1.何故最近、多くの作家が時代劇小説を書くようになったのでしょうか?


1)歴史・時代小説は読者層が最も大きなジャンルで商業性が高く編集者も狙っている。
2)最近、メディア・ミックス(TV・映画・漫画・アニメ・TVゲーム)によって、ファミリー小説やスーパーチャンバラものなど、なにもその時代考証などの専門性や素養が問われない、急速に新しい歴史小説(もどき)に対する若い世代層の浸透と拡大が著しくなった。
3)有力作家の物故が相次ぎ、大きな穴があいている。
 吉村昭、村上元三、久世光彦、杉浦日向子、佐竹申伍、南条範夫、白石一郎、新宮正春、水上勉、戸川幸夫、都筑道夫、戸部新十郎、谷恒生、黒岩重吾、笹沢佐保、山田風太郎などなど。

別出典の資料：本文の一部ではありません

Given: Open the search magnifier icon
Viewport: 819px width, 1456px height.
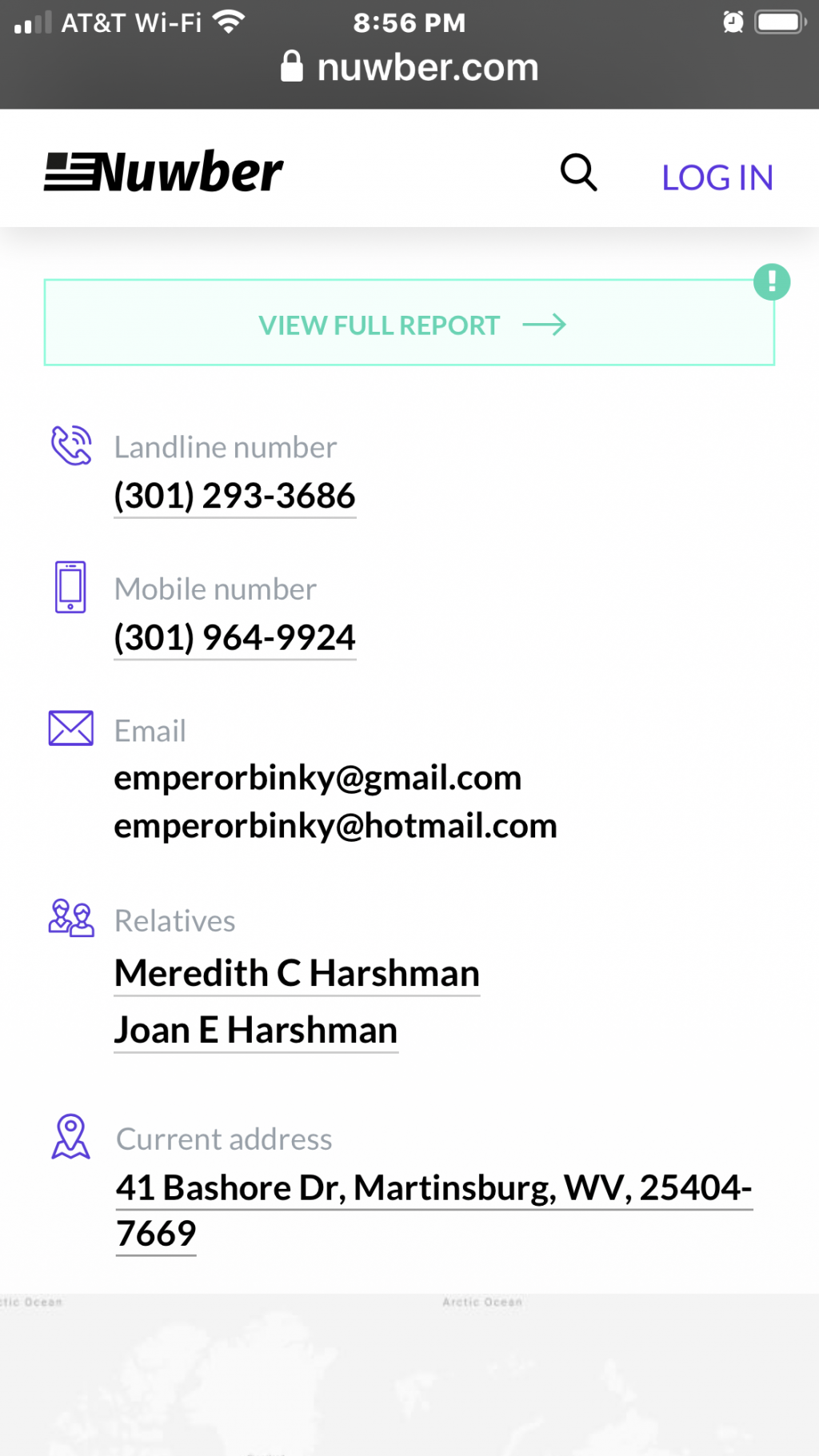Looking at the screenshot, I should (x=578, y=173).
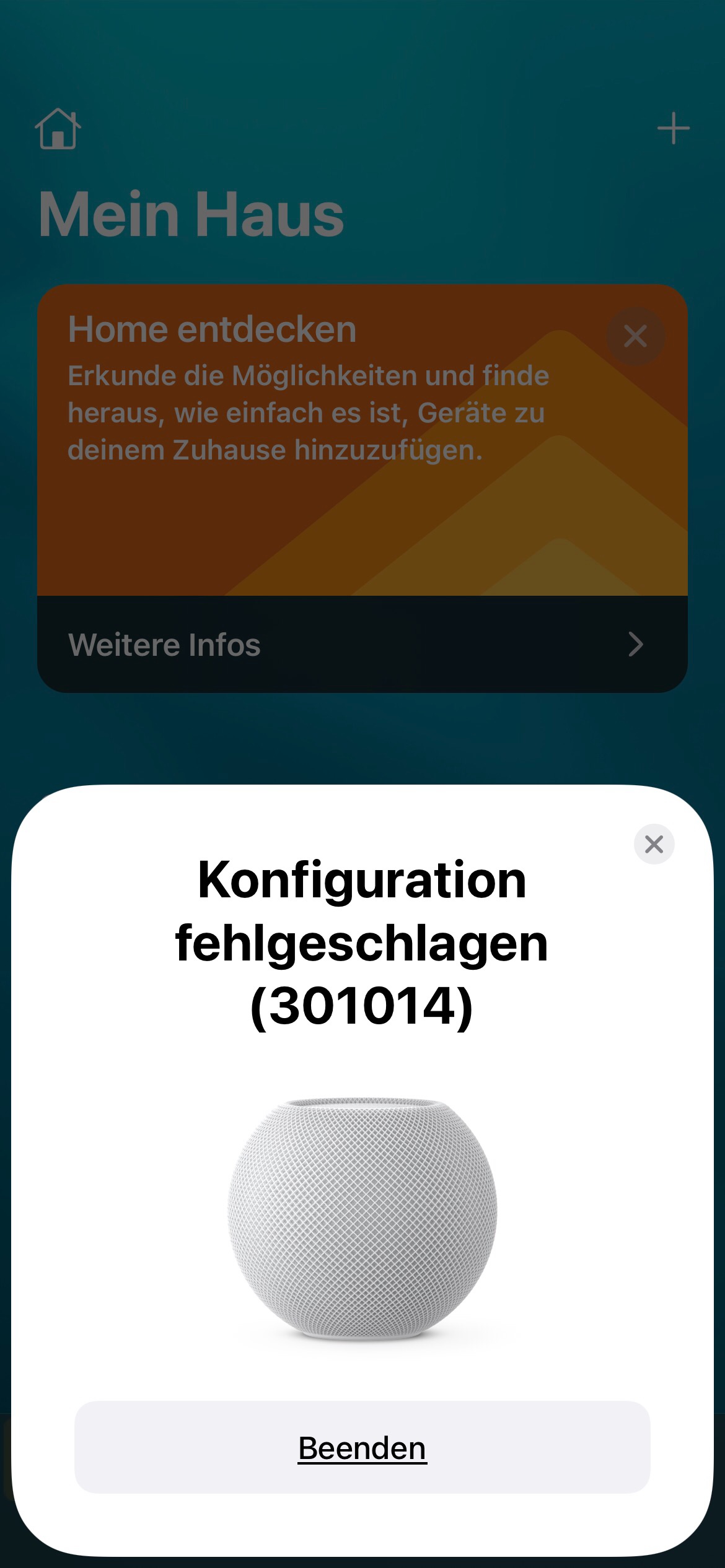725x1568 pixels.
Task: Tap the Beenden button
Action: pos(362,1448)
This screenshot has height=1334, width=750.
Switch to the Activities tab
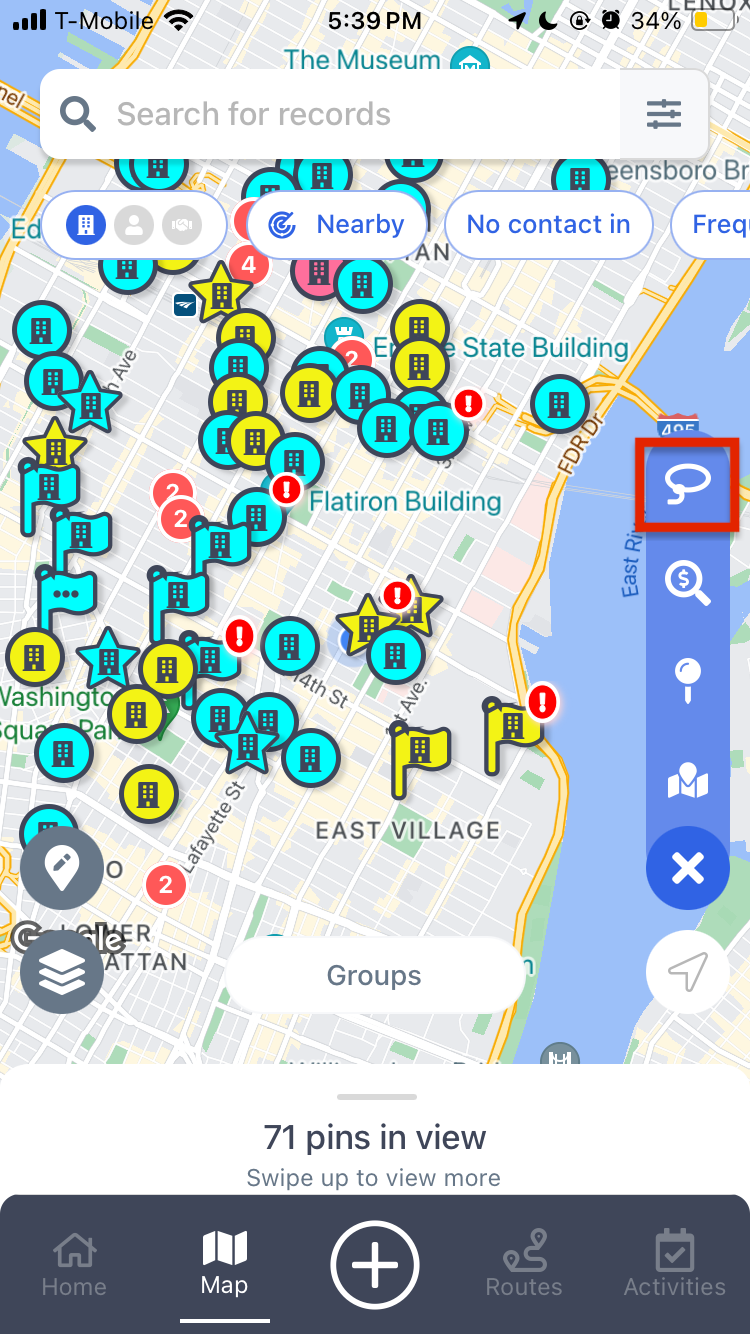coord(675,1265)
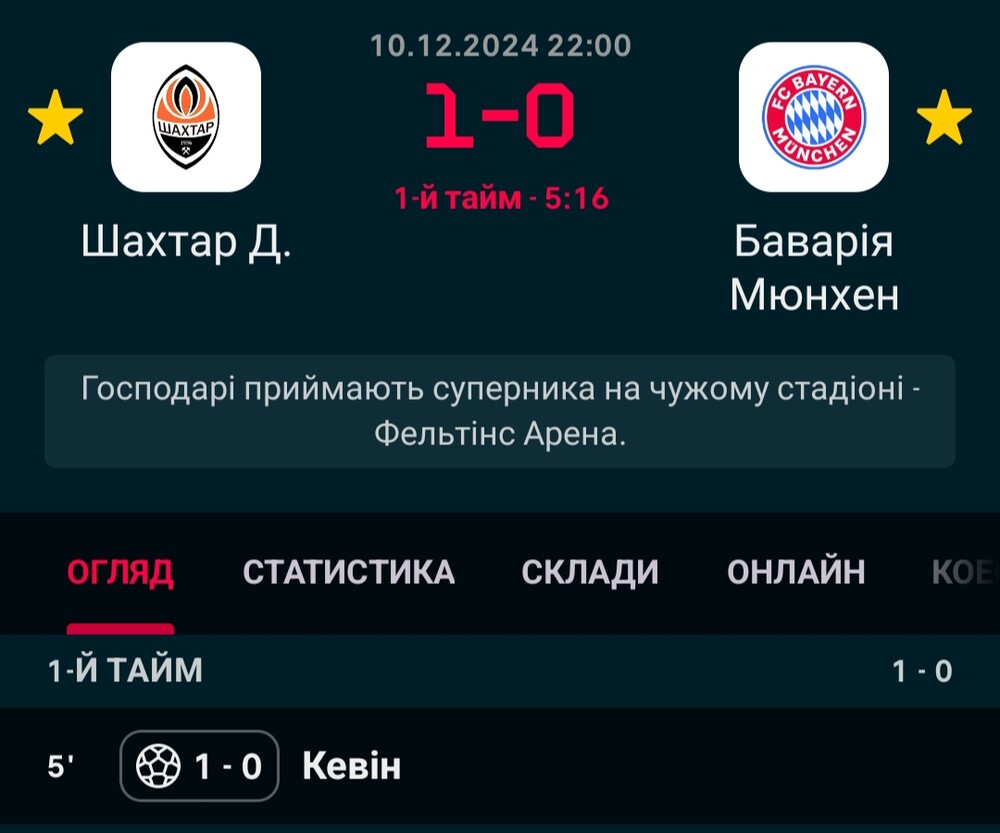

2.時代劇小説は時代考証や風俗、歴史考証が大変なのに、そんなに簡単に書けるものなのでしょうか?
 長谷川伸が肝煎りの時代小説の勉強会「新鷹会」の及ぼした影響力には甚大なものがあったのでしょう。http://www.geocities.jp/shinyoukai2000/sakkatach …
しかし、今や1.の2)で触れたように、TVアニメや漫画、それにゲーム機の産んだネオ時代劇や、時代劇風ファミリー劇や昼メロ調の江戸世相小説などとして、いわゆる高齢化しつつある時代小説ファンとは別の若い世代の関心が高まっているのではないでしょうか。
 明治も中期以降になって政策的に使われだした「お父さん」が文中から飛び出てくるなど、およそ時代考証のレベル以前で、そもそも日本語の時代性が無批判にチャンポンにされた「江戸期恋愛小説」に驚かされたものでした。

3.様々な分野の小説を書く作家で、藤沢周平、司馬遼太郎、山本周五郎なみの評価を後世得れるとしたら誰でしょうか?
 時代歴史作家として思いをめぐらしてみて、今後絶対出てこないと断定できるとしたら、少なくとも森鴎外、幸田露伴、中里介山、白井喬二、国枝史郎、長谷川伸、井伏鱒二、井上靖、子母沢寛、五味康祐、山田風太郎あたりが浮かんできます。
 現役で気に掛かるとしたら、佐江衆一、北方謙三、東郷隆、酒見賢一、杉本章子、森雅裕、和巻耿介、牧秀彦、逢坂剛、花村満月あたりでしょうか。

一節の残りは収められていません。